Problem | All lines from the one containing "Where should I click to: Select the man" down to the one containing "Image resolution: width=1600", both ends included, are to be given again exactly; omit the rest of the listing below.

[Data listing — start]

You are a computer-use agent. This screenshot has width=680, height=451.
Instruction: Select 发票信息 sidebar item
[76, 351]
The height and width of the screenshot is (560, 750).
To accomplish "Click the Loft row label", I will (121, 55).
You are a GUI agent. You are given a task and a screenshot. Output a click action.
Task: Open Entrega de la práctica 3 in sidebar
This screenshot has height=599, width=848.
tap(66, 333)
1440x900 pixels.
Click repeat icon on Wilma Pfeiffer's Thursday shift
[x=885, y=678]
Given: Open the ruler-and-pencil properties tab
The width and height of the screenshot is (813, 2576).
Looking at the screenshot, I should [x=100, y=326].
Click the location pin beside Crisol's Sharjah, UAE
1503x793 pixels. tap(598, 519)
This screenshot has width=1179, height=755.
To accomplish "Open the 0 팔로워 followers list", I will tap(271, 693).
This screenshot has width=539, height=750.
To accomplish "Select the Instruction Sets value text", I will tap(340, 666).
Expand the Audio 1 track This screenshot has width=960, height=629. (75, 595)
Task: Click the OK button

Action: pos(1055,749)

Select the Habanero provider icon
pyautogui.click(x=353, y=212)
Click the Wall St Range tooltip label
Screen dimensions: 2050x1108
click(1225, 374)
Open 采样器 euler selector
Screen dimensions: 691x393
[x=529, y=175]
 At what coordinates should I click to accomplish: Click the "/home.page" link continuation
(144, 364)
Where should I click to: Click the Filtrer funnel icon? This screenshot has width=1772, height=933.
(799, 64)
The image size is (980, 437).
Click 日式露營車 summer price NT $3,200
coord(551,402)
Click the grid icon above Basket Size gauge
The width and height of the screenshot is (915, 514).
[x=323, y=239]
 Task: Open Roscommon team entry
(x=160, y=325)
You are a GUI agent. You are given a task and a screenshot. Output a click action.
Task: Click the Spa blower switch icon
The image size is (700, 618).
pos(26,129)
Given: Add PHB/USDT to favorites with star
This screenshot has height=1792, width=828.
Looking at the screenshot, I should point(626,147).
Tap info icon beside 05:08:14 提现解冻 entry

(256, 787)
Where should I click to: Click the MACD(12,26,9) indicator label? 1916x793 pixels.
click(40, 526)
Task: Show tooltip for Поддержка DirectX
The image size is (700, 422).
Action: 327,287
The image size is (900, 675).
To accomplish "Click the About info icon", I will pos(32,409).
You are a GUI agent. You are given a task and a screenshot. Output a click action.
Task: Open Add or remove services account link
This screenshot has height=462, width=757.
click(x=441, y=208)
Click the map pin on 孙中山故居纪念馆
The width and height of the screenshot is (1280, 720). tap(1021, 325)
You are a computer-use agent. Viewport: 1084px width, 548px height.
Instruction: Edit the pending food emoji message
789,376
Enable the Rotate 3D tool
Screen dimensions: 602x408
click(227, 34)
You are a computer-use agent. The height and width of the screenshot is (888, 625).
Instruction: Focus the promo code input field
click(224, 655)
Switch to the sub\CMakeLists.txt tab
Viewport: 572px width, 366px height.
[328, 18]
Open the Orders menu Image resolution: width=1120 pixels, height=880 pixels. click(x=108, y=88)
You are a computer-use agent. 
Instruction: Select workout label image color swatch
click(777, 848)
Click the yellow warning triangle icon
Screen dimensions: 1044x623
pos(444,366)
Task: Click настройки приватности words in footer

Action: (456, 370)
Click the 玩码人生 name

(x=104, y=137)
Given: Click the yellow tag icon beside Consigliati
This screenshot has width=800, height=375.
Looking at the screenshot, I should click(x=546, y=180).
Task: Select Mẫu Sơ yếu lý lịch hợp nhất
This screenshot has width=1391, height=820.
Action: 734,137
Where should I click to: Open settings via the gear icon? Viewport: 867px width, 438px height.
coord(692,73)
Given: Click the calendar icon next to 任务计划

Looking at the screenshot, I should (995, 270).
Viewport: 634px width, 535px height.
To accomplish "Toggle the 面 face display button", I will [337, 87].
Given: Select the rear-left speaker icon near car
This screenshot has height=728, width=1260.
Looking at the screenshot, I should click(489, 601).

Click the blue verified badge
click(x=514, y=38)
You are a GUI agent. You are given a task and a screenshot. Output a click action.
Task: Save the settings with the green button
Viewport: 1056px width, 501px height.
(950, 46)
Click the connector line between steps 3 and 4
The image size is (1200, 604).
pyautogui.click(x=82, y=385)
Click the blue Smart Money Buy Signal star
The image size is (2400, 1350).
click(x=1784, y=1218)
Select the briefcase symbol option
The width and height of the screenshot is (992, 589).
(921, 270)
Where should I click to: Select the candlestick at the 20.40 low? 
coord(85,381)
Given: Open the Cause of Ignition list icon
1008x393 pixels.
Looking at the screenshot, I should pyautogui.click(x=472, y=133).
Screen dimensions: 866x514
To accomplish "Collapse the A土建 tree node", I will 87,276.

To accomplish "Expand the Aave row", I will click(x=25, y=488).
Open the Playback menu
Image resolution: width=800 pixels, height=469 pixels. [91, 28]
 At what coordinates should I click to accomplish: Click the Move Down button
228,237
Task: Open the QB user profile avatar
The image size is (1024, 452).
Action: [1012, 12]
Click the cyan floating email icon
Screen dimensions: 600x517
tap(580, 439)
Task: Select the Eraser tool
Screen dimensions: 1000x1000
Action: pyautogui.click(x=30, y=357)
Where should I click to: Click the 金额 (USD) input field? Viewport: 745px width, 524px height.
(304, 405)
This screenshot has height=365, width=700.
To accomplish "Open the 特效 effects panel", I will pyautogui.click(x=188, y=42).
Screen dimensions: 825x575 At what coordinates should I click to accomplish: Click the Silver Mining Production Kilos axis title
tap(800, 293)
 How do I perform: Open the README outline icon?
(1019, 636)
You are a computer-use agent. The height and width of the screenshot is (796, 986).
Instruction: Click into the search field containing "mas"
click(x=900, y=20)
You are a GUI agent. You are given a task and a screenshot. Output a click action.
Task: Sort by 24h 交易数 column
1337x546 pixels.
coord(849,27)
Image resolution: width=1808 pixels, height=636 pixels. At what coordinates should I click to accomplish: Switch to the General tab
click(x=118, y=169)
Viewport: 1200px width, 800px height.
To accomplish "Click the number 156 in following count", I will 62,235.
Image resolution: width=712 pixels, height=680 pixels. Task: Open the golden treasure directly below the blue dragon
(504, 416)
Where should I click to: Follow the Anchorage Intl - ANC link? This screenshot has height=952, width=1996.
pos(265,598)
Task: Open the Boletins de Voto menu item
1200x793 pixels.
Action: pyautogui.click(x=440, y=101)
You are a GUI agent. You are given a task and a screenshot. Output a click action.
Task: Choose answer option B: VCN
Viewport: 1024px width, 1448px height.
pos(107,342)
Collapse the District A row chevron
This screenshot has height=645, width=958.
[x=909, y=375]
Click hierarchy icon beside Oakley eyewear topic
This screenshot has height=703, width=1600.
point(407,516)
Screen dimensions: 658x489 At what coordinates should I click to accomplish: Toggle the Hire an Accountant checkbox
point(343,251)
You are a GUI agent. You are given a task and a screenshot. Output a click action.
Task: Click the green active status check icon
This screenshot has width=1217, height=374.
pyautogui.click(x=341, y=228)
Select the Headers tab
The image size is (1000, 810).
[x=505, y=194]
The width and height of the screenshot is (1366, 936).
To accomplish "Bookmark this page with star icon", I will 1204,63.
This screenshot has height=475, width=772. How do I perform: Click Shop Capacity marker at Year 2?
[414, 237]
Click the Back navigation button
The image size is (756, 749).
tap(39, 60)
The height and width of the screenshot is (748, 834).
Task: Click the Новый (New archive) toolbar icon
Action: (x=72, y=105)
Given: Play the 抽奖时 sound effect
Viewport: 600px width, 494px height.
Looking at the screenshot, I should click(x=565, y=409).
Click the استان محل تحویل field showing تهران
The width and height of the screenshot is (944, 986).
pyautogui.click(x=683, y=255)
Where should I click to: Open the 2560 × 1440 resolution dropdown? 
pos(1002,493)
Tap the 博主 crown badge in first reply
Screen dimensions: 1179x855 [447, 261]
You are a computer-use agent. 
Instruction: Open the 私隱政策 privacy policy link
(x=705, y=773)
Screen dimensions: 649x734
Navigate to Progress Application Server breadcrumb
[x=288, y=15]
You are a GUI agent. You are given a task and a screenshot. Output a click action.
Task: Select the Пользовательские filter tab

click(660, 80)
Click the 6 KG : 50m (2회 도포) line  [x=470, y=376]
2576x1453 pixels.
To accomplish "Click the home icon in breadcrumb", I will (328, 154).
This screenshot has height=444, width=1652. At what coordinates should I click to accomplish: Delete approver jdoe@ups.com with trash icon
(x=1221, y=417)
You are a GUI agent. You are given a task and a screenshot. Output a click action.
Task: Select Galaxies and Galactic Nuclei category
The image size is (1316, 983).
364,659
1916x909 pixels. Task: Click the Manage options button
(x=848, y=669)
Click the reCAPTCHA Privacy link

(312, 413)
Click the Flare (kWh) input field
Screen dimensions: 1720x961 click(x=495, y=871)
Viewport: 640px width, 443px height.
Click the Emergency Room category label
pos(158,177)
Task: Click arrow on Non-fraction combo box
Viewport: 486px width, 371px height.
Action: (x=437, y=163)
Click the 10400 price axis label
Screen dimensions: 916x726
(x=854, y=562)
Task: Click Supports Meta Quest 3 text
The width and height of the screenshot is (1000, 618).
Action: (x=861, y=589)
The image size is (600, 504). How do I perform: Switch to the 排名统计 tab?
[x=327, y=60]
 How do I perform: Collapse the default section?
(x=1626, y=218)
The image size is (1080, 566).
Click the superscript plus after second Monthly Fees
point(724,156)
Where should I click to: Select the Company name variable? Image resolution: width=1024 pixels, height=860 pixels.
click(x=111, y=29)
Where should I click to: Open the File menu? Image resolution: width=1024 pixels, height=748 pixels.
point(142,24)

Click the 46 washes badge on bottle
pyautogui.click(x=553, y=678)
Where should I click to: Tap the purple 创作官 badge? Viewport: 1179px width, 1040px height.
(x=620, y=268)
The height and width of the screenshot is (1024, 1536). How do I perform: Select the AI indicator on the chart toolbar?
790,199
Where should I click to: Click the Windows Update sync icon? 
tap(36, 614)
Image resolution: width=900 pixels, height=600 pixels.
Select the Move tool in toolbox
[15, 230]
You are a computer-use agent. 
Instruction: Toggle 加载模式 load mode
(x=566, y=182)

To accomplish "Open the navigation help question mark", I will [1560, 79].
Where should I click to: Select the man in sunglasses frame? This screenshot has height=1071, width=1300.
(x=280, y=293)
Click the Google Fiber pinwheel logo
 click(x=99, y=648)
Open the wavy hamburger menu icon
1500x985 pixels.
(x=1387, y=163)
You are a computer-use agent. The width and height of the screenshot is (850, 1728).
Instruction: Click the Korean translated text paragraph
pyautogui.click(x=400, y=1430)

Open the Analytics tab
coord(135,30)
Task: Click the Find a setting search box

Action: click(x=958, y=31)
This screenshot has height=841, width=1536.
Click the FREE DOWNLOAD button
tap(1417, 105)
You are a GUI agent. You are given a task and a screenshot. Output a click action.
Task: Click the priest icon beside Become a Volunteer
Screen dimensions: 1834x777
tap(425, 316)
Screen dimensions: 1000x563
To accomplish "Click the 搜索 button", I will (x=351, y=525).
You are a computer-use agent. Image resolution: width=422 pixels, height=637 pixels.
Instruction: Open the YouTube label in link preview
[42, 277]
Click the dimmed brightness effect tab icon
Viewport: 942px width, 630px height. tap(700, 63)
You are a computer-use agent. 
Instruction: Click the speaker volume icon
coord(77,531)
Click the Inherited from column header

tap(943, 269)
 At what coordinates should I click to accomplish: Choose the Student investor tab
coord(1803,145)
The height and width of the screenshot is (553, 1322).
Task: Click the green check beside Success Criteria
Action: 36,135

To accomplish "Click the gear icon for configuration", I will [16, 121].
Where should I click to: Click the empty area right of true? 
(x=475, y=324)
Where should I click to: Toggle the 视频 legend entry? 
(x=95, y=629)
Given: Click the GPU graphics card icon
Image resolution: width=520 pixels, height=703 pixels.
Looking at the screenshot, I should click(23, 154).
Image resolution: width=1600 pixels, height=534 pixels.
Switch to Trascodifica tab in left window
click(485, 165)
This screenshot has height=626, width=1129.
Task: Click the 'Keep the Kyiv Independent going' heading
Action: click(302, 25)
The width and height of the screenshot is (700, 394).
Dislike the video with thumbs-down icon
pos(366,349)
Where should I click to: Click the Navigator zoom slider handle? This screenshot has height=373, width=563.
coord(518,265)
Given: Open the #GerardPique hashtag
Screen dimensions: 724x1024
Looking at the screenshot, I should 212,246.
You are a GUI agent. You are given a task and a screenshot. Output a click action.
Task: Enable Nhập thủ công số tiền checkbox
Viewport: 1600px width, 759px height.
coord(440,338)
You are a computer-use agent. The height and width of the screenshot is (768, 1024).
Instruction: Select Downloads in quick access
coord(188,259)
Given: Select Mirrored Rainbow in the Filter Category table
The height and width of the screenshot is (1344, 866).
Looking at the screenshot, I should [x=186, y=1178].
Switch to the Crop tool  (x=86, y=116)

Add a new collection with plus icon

[Data listing — finish]

Answer for this exercise |
Where should I click to: Select the man in sunglasses frame? This screenshot has height=1071, width=1300.
(x=280, y=293)
Click the Google Fiber pinwheel logo
 click(x=99, y=648)
Open the wavy hamburger menu icon
1500x985 pixels.
(x=1387, y=163)
You are a computer-use agent. The width and height of the screenshot is (850, 1728).
Instruction: Click the Korean translated text paragraph
pyautogui.click(x=400, y=1430)

Open the Analytics tab
coord(135,30)
Task: Click the Find a setting search box

Action: click(x=958, y=31)
This screenshot has height=841, width=1536.
Click the FREE DOWNLOAD button
tap(1417, 105)
You are a GUI agent. You are given a task and a screenshot. Output a click action.
Task: Click the priest icon beside Become a Volunteer
Screen dimensions: 1834x777
tap(425, 316)
Screen dimensions: 1000x563
To accomplish "Click the 搜索 button", I will (x=351, y=525).
You are a computer-use agent. Image resolution: width=422 pixels, height=637 pixels.
Instruction: Open the YouTube label in link preview
[42, 277]
Click the dimmed brightness effect tab icon
Viewport: 942px width, 630px height. tap(700, 63)
You are a computer-use agent. 
Instruction: Click the speaker volume icon
coord(77,531)
Click the Inherited from column header

tap(943, 269)
 At what coordinates should I click to accomplish: Choose the Student investor tab
coord(1803,145)
The height and width of the screenshot is (553, 1322).
Task: Click the green check beside Success Criteria
Action: 36,135

To accomplish "Click the gear icon for configuration", I will [16, 121].
Where should I click to: Click the empty area right of true? 
(x=475, y=324)
Where should I click to: Toggle the 视频 legend entry? 
(x=95, y=629)
Given: Click the GPU graphics card icon
Image resolution: width=520 pixels, height=703 pixels.
Looking at the screenshot, I should click(23, 154).
Image resolution: width=1600 pixels, height=534 pixels.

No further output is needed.